### WORK TO COMPLETE:
Report each line of the listing that carries the word "value".

### AVAILABLE RECORDS:
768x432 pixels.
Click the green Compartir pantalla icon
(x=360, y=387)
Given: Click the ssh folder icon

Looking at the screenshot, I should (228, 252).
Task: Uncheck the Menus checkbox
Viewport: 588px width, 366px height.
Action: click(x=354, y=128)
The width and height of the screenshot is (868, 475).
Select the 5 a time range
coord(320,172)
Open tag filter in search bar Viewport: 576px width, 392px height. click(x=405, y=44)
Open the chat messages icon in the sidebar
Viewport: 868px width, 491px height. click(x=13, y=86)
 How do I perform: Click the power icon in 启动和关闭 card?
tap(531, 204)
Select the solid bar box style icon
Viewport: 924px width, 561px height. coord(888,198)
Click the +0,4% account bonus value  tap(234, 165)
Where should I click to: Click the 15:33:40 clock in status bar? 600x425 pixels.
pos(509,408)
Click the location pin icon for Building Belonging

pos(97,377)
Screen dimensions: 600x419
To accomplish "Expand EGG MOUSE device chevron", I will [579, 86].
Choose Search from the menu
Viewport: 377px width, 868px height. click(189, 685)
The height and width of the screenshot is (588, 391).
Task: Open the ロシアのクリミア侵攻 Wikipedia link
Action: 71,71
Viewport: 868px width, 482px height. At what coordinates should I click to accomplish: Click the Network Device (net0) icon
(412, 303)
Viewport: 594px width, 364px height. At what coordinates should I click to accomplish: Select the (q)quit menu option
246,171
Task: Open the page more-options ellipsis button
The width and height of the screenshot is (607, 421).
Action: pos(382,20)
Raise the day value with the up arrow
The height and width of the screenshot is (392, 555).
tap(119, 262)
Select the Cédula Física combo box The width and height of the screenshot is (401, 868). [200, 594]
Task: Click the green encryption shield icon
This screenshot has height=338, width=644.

### WRITTEN RESPONSE:
Click the +0,4% account bonus value  tap(234, 165)
Raise the day value with the up arrow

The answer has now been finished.